Atriz iraniana é libertada após ficar três semanas presa por protestar contra o governo

Taraneh Alidoosti é um dos rostos mais conhecidos do cinema do Irã

Taraneh Alidoosti foi libertada no Irã

Taraneh Alidoosti foi libertada no Irã

Valery Hache/AFP - 25.5.2022

A atriz iraniana e ativista pelos direitos das mulheres Taraneh Alidoosti foi libertada após ficar cerca de três semanas presa por protestar contra o governo de seu país. A informação foi confirmada pela mãe dela.

Conhecida por ter atuado em diversos filmes do cineasta Asghar Farhadi, entre eles o ganhador do Oscar O Apartamento, Alidoosti havia manifestado apoio, por meio do Instagram, às manifestações desencadeadas pela morte de Mahsa Amini, uma iraniana de origem curda de 22 anos, em 16 de setembro, após ter sido detida em Teerã pela polícia da moralidade.

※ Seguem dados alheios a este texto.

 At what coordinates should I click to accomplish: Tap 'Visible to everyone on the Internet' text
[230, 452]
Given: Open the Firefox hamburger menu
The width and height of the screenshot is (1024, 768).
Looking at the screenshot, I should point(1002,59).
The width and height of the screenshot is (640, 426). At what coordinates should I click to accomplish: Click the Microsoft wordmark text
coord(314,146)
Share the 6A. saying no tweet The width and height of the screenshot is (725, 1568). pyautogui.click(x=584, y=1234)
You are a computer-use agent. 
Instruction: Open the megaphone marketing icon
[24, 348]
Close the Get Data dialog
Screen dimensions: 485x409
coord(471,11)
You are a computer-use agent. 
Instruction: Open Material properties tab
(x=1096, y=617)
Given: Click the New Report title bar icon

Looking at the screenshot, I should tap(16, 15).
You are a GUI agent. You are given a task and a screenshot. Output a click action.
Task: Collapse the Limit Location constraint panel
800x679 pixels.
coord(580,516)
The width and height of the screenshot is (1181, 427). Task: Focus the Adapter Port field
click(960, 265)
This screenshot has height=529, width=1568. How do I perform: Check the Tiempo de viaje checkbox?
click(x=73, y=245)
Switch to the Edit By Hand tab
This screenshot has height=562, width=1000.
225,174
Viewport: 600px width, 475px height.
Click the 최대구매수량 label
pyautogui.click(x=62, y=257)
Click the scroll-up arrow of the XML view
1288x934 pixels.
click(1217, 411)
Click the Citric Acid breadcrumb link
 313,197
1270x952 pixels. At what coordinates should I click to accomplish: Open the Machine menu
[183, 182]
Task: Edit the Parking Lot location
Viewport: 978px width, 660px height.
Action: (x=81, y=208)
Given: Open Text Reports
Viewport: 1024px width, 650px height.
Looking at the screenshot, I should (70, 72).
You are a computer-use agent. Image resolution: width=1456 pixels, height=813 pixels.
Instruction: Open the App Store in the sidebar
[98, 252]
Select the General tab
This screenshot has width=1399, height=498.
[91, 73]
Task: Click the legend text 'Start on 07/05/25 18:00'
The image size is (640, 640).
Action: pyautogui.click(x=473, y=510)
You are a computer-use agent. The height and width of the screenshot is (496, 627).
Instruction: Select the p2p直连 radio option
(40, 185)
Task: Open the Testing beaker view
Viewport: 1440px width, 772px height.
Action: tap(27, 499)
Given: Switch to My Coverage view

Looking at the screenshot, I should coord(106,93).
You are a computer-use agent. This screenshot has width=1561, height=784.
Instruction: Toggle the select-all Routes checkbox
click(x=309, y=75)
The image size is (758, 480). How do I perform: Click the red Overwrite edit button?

A prisão da jovem ocorreu por violação do rígido código de vestimenta que o regime impõe às mulheres, incluindo o uso do véu islâmico em público.

"Taraneh Alidoosti foi detida por suas ações recentes, publicando informação e conteúdos falsos, e por incitar o caos", anunciou a agência Tasnim no dia 17 de dezembro, sem detalhar o lugar da detenção.

Em 8 de dezembro, a atriz de 38 anos tinha denunciado a execução de Mohsen Shekari na forca depois que ele havia sido acusado de "guerra contra Deus". "Qualquer organização internacional que observa este banho de sangue sem reagir representa uma vergonha para a humanidade", escreveu Alidoosti no Instagram.

Em novembro, a atriz prometeu permanecer no país e "pagar o preço" necessário para defender os direitos e deixar de trabalhar para apoiar as famílias das pessoas assassinadas ou presas durante as manifestações.

Desde meados de setembro, milhares de iranianos e cerca de 40 estrangeiros foram presos e mais de 2.000 pessoas foram denunciadas por relação com as manifestações, segundo as autoridades judiciais. Até o momento, dois homens foram executados por participação nos distúrbios.